:: Work order ::
Each line of the data holding "arrow" should be found and copied.

[The records]

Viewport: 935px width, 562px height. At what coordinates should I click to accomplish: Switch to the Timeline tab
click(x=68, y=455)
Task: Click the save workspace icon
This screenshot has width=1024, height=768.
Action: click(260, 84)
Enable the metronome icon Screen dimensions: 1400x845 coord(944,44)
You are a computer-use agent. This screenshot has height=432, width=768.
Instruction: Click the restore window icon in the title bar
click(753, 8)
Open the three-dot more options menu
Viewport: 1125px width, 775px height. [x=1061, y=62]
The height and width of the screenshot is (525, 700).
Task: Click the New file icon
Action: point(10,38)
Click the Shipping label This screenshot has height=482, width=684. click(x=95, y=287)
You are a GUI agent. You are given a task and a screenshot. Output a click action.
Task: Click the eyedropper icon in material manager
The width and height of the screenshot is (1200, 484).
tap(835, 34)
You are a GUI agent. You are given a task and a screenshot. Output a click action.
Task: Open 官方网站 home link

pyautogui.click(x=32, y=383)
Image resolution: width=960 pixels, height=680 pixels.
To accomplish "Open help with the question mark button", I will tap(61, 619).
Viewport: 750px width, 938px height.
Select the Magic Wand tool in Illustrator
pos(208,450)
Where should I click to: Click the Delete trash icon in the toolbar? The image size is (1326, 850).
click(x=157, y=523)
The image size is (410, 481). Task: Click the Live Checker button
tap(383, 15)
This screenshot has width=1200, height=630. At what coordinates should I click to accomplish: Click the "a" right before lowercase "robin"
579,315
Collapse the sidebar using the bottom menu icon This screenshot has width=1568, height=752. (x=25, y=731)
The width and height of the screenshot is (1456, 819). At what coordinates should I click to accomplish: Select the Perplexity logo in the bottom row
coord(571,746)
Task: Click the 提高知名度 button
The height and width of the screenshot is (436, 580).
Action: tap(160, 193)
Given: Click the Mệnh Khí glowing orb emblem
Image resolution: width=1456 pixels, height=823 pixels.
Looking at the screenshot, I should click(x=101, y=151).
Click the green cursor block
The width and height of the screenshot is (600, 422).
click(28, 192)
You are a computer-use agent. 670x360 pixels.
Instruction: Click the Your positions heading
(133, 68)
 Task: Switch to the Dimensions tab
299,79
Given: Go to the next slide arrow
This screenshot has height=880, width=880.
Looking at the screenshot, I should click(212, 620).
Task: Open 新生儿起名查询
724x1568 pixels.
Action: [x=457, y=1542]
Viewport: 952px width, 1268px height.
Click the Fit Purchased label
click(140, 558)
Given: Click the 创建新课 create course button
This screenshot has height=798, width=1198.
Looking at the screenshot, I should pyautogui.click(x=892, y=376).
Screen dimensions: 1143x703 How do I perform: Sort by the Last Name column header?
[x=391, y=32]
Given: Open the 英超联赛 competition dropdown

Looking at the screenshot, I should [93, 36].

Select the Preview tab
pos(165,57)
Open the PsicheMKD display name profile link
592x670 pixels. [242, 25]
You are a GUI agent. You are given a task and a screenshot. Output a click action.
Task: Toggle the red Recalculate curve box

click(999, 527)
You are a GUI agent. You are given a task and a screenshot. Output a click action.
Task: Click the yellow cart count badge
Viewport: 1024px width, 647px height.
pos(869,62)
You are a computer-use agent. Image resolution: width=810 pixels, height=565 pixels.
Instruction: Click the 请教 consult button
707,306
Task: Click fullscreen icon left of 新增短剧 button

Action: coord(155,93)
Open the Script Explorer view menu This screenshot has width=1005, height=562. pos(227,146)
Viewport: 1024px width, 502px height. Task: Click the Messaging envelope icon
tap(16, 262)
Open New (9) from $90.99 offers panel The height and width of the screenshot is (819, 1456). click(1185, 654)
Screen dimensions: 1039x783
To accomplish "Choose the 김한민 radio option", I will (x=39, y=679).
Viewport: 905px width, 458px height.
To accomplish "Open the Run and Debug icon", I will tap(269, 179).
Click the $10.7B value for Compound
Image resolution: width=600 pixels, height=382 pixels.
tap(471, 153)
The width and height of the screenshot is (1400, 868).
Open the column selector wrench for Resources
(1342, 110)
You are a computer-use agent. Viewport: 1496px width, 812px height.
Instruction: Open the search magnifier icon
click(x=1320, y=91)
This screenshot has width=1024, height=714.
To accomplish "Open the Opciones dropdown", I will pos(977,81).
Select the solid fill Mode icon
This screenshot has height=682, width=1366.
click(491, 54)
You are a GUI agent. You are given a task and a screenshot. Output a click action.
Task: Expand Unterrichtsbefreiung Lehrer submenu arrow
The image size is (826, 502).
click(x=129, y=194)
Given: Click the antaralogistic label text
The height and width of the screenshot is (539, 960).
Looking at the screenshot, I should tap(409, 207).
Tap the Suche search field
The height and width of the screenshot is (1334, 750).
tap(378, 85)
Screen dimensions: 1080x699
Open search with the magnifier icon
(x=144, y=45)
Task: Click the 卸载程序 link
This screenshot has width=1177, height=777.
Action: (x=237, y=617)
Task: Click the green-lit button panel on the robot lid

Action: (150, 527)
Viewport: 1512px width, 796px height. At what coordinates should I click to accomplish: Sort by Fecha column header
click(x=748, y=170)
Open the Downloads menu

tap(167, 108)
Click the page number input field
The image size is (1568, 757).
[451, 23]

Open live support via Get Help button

[/The records]

:: Result below ::
Given: Go to the next slide arrow
Task: Expand Unterrichtsbefreiung Lehrer submenu arrow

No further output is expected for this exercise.